* [EXCERPTED PASSAGE]
#####

What do origami, giant squid, petri dishes, and a laundromat have in common? If you guessed the first New Times Broward/Palm Beach MasterMind Awards, you'd be right. Our paper recently held a contest to recognize movers and shakers in the local arts community. Thanks to a sponsor, the Amplitude Academy of Musical Arts (a new music school in Boca Raton), that translated into $1,000 each for four lucky denizens of the Broward/Palm Beach art scene: Francene Levinson, Skot Olsen, Victoria Skinner, and Kara Walker-Tomé.
The competition, which will take place annually, attracted more than 150 entries. A panel of judges, myself included, convened over Peruvian food to select the four winners from more than three dozen finalists. It was a daunting task, but the four were chosen on the first ballot, using a weighted vote system that ensured a strong consensus. Those winners were announced Saturday night at the multimedia event Artopia, also sponsored by New Times.
Here's a look at the four artists and their work:
• Francene Levinson's earliest audience was her mother, whose kitchen doubled as the aspiring artist's first display space. With her mom's encouragement, Levinson went on to study at Brooklyn College, where she received her B.A. in fine art and a master's in art education. That's also where she was taught by such big-name artists as Philip Pearlstein and Ad Reinhardt, whom she says "significantly influenced my love of color, form, and design."

#####

* [SHORT EXERCISE 1] Rewrite the entries starting at the line containing "Given: Download document" and ending at the line containing "Action: tap(68, 161)" as a Markdown table with the columns Row and Line, omitting blank lines.
The article and the entries that follow it were drawn from separate sources.

(Records)
#####

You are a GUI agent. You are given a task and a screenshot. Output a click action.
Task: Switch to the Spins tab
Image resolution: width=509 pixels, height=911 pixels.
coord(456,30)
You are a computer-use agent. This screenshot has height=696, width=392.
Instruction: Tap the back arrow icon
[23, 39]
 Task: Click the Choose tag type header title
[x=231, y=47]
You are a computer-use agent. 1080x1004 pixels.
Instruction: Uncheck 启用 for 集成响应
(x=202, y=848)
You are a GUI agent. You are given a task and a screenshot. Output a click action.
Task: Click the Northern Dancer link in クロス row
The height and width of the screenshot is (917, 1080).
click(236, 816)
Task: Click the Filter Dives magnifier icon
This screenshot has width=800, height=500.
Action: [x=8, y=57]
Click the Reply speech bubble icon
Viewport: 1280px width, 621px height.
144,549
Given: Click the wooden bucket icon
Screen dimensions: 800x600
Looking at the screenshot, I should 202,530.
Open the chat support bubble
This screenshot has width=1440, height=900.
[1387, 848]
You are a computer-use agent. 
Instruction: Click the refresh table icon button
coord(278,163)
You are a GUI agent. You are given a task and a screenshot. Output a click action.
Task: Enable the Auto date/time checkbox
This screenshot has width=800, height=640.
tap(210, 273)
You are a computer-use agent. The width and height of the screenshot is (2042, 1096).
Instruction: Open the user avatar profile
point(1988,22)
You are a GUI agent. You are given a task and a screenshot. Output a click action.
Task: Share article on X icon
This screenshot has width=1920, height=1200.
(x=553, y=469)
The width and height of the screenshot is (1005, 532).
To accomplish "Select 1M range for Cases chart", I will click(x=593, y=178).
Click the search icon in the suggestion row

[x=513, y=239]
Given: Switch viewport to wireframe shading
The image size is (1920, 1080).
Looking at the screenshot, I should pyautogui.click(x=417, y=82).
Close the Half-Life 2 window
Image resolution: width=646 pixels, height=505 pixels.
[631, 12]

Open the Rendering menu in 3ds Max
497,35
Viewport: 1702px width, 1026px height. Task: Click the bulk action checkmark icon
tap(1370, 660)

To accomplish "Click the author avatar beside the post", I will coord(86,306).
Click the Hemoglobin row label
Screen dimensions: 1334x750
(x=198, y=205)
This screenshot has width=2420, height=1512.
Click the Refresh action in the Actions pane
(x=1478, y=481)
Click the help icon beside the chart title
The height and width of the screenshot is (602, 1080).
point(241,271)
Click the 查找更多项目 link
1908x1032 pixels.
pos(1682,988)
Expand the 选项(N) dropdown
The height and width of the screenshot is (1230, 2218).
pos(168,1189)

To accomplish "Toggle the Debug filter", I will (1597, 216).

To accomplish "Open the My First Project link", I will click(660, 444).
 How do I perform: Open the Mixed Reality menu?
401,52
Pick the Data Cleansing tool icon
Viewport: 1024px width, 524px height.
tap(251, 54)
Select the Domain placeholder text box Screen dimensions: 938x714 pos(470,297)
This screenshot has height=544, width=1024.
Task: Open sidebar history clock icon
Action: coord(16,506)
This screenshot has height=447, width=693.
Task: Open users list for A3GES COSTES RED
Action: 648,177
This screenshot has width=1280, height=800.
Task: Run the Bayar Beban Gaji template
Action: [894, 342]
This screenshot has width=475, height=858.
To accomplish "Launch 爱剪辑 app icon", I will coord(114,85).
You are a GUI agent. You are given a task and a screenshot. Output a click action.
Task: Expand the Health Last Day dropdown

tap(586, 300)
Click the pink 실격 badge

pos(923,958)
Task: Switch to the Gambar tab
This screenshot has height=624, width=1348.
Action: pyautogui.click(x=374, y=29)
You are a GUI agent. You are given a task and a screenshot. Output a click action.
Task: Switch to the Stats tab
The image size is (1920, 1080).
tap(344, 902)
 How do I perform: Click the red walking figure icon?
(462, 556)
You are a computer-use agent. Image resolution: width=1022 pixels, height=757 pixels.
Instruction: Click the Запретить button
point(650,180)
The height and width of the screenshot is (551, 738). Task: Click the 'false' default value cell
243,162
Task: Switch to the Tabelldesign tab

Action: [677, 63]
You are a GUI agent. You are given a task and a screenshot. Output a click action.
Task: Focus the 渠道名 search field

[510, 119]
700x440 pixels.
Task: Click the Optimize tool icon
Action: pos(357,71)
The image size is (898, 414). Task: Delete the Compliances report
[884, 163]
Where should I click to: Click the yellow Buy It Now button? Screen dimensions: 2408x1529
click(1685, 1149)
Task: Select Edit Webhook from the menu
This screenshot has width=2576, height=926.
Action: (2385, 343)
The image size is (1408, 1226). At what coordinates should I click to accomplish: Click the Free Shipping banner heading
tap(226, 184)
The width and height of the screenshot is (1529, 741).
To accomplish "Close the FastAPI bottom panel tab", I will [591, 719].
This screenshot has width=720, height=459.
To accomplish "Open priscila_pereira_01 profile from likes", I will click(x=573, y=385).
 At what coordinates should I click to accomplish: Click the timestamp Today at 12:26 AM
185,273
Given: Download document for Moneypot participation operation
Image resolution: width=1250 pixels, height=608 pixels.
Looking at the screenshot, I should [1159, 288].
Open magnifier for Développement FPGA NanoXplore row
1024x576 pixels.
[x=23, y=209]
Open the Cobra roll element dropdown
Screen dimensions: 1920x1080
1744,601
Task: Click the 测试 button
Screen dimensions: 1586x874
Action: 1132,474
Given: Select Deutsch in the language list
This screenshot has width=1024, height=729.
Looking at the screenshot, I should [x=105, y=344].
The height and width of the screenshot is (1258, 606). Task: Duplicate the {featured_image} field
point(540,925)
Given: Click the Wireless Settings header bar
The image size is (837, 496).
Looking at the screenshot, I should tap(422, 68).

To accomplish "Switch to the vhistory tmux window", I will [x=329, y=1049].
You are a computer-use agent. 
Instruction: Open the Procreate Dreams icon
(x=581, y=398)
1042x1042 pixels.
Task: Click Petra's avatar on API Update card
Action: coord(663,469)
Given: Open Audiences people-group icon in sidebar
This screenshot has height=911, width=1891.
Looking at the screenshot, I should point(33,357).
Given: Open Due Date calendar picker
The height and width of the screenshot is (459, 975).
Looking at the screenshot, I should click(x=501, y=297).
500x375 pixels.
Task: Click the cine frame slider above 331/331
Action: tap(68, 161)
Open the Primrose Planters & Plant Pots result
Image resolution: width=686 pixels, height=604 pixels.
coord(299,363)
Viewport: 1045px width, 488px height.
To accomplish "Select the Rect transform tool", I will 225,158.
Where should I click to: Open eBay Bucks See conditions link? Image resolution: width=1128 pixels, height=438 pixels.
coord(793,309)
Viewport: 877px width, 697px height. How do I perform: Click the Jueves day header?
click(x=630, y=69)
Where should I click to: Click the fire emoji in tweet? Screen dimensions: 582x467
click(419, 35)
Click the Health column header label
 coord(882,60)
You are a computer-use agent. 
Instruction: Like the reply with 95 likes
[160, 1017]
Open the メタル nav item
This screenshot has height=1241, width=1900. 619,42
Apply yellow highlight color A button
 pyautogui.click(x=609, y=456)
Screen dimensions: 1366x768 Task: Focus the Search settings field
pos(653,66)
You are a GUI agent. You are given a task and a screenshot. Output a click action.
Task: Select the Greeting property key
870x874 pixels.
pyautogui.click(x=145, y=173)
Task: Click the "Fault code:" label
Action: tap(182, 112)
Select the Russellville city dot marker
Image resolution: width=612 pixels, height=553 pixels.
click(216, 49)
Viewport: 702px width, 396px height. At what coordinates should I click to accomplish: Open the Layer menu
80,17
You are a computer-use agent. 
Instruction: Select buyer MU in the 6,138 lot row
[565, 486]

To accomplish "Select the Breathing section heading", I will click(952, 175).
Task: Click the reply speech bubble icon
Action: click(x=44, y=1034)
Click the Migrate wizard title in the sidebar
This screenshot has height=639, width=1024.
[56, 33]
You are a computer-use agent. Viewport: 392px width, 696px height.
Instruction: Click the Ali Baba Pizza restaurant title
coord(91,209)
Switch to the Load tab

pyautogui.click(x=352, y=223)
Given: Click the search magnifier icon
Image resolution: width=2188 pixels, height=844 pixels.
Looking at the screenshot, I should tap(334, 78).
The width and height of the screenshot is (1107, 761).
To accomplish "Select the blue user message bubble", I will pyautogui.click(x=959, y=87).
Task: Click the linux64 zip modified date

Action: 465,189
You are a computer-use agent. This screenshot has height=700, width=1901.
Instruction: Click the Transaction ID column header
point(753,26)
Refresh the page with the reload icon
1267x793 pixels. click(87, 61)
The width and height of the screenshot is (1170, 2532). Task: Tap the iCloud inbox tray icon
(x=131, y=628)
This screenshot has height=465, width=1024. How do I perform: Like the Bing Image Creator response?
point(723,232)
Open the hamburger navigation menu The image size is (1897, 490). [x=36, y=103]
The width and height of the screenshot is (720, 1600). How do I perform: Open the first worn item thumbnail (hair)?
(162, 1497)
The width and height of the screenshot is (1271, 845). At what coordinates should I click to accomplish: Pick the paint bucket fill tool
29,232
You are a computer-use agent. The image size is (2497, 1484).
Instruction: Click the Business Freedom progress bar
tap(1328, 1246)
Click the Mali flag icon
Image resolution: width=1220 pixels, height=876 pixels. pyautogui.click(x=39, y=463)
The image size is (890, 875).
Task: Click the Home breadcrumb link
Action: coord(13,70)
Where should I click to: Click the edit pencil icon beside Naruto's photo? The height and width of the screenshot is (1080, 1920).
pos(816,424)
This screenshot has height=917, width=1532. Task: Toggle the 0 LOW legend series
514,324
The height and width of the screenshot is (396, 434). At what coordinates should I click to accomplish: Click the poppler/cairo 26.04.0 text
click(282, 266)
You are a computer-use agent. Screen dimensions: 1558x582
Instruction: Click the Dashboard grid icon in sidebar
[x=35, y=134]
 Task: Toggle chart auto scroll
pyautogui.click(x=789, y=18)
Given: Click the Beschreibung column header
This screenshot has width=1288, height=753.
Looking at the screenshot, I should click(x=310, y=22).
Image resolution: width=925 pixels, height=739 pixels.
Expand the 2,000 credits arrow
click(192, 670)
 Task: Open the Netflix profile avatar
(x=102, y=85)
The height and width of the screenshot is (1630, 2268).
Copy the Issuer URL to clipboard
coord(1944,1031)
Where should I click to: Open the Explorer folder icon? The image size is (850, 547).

#####

* [SHORT EXERCISE 2] Extend the article on the MasterMind Awards winners from where it stops.

* [RIGHT ANSWER 1]
| Row | Line |
|---|---|
| 1 | Given: Download document for Moneypot participation operation |
| 2 | Image resolution: width=1250 pixels, height=608 pixels. |
| 3 | Looking at the screenshot, I should [1159, 288]. |
| 4 | Open magnifier for Développement FPGA NanoXplore row |
| 5 | 1024x576 pixels. |
| 6 | [x=23, y=209] |
| 7 | Open the Cobra roll element dropdown |
| 8 | Screen dimensions: 1920x1080 |
| 9 | 1744,601 |
| 10 | Task: Click the 测试 button |
| 11 | Screen dimensions: 1586x874 |
| 12 | Action: 1132,474 |
| 13 | Given: Select Deutsch in the language list |
| 14 | This screenshot has width=1024, height=729. |
| 15 | Looking at the screenshot, I should [x=105, y=344]. |
| 16 | The height and width of the screenshot is (1258, 606). Task: Duplicate the {featured_image} field |
| 17 | point(540,925) |
| 18 | Given: Click the Wireless Settings header bar |
| 19 | The image size is (837, 496). |
| 20 | Looking at the screenshot, I should tap(422, 68). |
| 21 | To accomplish "Switch to the vhistory tmux window", I will [x=329, y=1049]. |
| 22 | You are a computer-use agent.  |
| 23 | Instruction: Open the Procreate Dreams icon |
| 24 | (x=581, y=398) |
| 25 | 1042x1042 pixels. |
| 26 | Task: Click Petra's avatar on API Update card |
| 27 | Action: coord(663,469) |
| 28 | Given: Open Audiences people-group icon in sidebar |
| 29 | This screenshot has height=911, width=1891. |
| 30 | Looking at the screenshot, I should point(33,357). |
| 31 | Given: Open Due Date calendar picker |
| 32 | The height and width of the screenshot is (459, 975). |
| 33 | Looking at the screenshot, I should click(x=501, y=297). |
| 34 | 500x375 pixels. |
| 35 | Task: Click the cine frame slider above 331/331 |
| 36 | Action: tap(68, 161) |

* [RIGHT ANSWER 2]
The Boca Raton-based Levinson was also a teacher herself for more than a decade. She has long been interested in origami, the Japanese art of folding paper, and along the way she discovered its Chinese counterpart, zhe zhi, which is the source of her most recent creations. She also sculpts in stone and plaster, but it was her elaborate works in paper that captivated the judges.
According to Levinson's website, francenelevinson.com, her paper sculptures are made up of as many as 3,500 individual paper "units," each of which is fashioned from a small rectangular piece of recycled paper that has been folded nine times before it is glued to other units. Imagine an elegant vase that turns out to be made not of glass or ceramic but of these tiny paper units and you'll have an idea of Levinson's labor-intensive work.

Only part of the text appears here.